Book sellers struggling with Covid-19 lockdowns, school closures
Nilkhet book market, long the premier destination for bookworms and students seeking textbooks in the capital, is on the verge of financial ruin following a year and a half of Covid-19 pandemic-enforced lockdowns and school closures.
Many small shop owners in the area have already shut down businesses or are planning to do so.
Arif Hossain, a bookseller at Nilkhet, left his shop in June this year as he could no longer bear the continuous losses since March last year. He plans to go to Saudi Arabia as an expatriate worker.
Arif had been renting the shop for Tk12,000 a month with a Tk2 lakh advance.
“The new tenant will take over the shop from September 1,” said Arif, who had been selling books for 16 years.
The new tenant may end up buying all the books that are left in the store for about half their worth.
Maidul Islam Razib, who had been a bookstore owner in Nilkhet since 2002, left his shop in May this year.
" I started as a salesman and managed to rent a small shop after two years.
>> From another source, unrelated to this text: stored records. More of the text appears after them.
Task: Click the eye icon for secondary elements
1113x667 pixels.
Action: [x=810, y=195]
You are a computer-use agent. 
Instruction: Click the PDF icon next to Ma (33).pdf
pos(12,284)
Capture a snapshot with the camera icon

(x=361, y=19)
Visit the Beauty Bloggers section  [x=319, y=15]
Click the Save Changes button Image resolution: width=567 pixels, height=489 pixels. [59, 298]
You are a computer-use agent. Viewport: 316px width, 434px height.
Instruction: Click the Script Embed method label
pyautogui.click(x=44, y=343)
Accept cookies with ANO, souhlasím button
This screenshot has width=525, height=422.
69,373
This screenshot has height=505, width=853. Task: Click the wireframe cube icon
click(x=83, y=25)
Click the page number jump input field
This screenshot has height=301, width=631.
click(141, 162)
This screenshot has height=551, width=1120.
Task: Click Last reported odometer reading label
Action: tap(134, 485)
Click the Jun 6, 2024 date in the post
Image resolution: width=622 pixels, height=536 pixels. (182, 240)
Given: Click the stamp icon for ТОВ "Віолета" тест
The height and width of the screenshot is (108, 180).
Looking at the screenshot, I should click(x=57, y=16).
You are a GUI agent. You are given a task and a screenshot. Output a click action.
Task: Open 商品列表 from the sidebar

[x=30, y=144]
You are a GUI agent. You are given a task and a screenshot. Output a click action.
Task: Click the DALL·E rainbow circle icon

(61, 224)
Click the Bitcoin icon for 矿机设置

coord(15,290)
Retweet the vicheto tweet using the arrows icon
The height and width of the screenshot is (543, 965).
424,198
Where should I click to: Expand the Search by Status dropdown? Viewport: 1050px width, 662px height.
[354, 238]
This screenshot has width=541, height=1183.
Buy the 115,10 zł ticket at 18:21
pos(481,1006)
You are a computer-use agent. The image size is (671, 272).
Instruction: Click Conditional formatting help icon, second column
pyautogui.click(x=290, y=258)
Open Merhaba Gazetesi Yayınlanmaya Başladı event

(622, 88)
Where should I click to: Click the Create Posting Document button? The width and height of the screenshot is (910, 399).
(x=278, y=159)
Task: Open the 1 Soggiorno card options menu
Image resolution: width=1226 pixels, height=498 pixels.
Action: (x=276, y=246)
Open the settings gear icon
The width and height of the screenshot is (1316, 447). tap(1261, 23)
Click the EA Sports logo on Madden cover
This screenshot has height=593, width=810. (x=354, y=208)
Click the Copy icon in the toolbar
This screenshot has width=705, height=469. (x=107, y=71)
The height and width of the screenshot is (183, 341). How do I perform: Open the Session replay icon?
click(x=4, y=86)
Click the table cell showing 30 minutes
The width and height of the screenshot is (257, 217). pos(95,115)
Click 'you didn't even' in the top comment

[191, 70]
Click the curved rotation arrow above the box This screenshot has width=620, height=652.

Business grew and I took a bigger store after paying Tk8 lakh in advance and monthly rent of Tk50,000," he said.
Razib held on to the shop over the last year and a half because he thought schools and colleges would reopen soon, but he was eventually forced to abandon it.
He said he shifted his children from a Dhaka school to his village home in Chandpur in October last year.
"It won't matter much If the government gives permission to open shops because our business is related to educational institutions. Schools, colleges and universities have to be reopened as well. I would have to rent a smaller shop now," Razib added.
Shop owners said many of them with bigger businesses had decided to let their employees go in order to cope with the losses. Some owners tried to sell books online, but sales were low.
What about booksellers on footpaths?
Rafiqul Islam was a roadside bookseller who attempted to continue selling books even when the market was closed. However, he soon found that customers were sparse.
Pashe Achhi, a Dhaka-based non-profit initiative, extended him a helping hand on March 22 last year.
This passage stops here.